Show, in full, each line of the data that contains "agent".
RECORDS TO USE Block Start
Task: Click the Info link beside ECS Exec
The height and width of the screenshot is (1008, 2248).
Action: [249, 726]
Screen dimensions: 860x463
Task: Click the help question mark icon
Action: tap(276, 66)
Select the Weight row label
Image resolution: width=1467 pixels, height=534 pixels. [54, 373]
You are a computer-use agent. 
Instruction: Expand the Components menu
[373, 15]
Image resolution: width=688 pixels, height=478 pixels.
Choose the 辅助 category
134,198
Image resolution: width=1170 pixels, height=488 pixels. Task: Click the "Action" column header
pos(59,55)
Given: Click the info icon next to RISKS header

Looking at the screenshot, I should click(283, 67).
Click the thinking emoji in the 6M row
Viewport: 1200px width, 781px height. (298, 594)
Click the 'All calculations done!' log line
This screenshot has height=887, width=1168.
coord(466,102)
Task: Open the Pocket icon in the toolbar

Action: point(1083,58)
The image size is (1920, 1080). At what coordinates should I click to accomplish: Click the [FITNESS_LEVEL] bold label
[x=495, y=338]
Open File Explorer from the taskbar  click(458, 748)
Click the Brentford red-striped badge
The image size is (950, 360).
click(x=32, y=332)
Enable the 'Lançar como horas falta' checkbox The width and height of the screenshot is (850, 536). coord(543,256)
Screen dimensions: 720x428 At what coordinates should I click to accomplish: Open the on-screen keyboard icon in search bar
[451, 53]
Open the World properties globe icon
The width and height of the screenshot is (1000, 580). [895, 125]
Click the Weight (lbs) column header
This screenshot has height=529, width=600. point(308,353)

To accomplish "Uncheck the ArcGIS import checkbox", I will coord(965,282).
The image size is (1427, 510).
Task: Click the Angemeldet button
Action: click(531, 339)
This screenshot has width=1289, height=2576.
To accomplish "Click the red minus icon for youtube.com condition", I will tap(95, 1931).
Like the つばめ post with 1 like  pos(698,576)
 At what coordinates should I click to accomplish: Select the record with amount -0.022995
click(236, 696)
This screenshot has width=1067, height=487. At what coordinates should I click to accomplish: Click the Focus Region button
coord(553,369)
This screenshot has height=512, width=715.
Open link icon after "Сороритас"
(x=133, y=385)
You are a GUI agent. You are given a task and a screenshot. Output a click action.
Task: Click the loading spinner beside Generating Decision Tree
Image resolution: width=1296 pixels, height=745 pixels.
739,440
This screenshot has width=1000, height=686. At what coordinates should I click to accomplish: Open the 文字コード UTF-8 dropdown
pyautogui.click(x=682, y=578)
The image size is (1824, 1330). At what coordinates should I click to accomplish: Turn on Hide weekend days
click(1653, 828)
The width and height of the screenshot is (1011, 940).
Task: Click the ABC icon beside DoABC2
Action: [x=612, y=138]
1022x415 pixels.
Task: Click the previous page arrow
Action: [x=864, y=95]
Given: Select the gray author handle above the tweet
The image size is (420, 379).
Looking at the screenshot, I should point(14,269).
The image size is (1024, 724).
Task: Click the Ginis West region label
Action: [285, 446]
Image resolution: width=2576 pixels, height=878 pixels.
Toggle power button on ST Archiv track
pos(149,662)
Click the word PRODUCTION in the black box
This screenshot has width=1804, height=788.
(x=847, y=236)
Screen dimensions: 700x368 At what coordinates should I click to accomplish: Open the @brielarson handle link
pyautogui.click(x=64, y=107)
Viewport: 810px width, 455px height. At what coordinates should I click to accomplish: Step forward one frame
RECORDS TO USE Block End
**ANSWER**
You are a computer-use agent. 
You are a GUI agent. You are given a task and a screenshot. Output a click action.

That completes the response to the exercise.